Porous polymeric particles have been prepared and used for many different purposes. For example, porous particles have been described for use in chromatographic columns, ion exchange and adsorption resins, drug delivery devices, cosmetic formulations, papers, and paints. The methods for generating pores in polymeric particles are well known in the field of polymer science. However, each particular porous particle often requires unique methods for their manufacture. Some methods of manufacture produce large particles without any control of the pore size while other manufacturing methods control the pore size without controlling the overall particle size.
Marker material can be included in porous particles so that the particles can be detected for a specific purpose. For example, U.S. Patent Application Publications 2008/0176157 (Nair et al.) and 2010/0021838 (Putnam et al.) and U.S. Pat. No. 7,754,409 (Nair et al.) describe porous particles and a method for their manufacture, which porous particles are designed to be toner particles for use in electrophotography. Such porous particles (“toners”) can be prepared using a multiple emulsion process in combination with a suspension process (such as “evaporative limited coalescence”, ELC) in a reproducible manner and with a narrow particle size distribution.
Toner particles having a luminescent material that includes quantum dots are described in EP 2,025,525 (Wosnick et al.) and can be used to form detectable markings on substrates. These toner particles can also include colorants or other detectable components.
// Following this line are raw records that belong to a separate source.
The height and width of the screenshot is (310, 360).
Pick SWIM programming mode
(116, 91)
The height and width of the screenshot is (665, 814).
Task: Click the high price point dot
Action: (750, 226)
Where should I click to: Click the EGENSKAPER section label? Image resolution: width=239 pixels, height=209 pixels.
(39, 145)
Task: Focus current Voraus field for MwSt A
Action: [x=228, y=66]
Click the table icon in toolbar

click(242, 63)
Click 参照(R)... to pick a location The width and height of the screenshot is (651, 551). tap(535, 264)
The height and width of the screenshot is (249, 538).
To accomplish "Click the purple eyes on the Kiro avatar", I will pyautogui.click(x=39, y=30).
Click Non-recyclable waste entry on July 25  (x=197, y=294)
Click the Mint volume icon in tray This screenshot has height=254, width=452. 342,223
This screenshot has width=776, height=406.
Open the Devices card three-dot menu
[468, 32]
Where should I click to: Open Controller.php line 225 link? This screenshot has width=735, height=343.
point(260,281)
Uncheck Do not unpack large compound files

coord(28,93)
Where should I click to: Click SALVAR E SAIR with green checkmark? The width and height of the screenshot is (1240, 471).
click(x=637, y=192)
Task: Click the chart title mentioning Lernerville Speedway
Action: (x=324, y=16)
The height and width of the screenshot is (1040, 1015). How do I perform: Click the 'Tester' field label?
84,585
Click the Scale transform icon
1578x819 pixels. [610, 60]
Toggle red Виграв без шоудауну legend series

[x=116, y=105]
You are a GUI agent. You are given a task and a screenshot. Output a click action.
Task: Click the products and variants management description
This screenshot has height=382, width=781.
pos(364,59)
U.S. Pat. No. 7,887,984 (Nair et al.) describes porous toner particles comprising a continuous binder polymer phase and a second phase of a hydrocolloid in discrete pores. These porous toner particles are prepared using limited coalescence techniques.
U.S. Pat. No. 8,110,628 (Nair et al.) describes the preparation of porous particles having first and second discrete pores in which are incorporated detectably different marker materials. Such porous particles are prepared using multiple water-in-oil emulsions and various discrete pore stabilizing hydrocolloids.
While the noted methods and porous particles provide significant advances in the art, there is a need for a way to prepare porous particles that can be free of detectable markers, but which have sets of pores having different averages sizes, for example as bimodal or multi-modal size distribution.
Porous polymeric particles of controlled size are useful in diverse applications such as physical spacers, gaseous absorbers, optical barriers and diffusers, permeable barriers, electrophotographic toners, lubricants, dessicants, and dispersive media. Porous polymeric particles having discrete pores of controlled size are likewise of technological importance to these and other applications where the precise control of particle density, optical scatter, particle modulus, or elasticity or internal porous surface area is advantageous. There is a need to find a way to prepare such porous polymeric particles in a reproducible manner.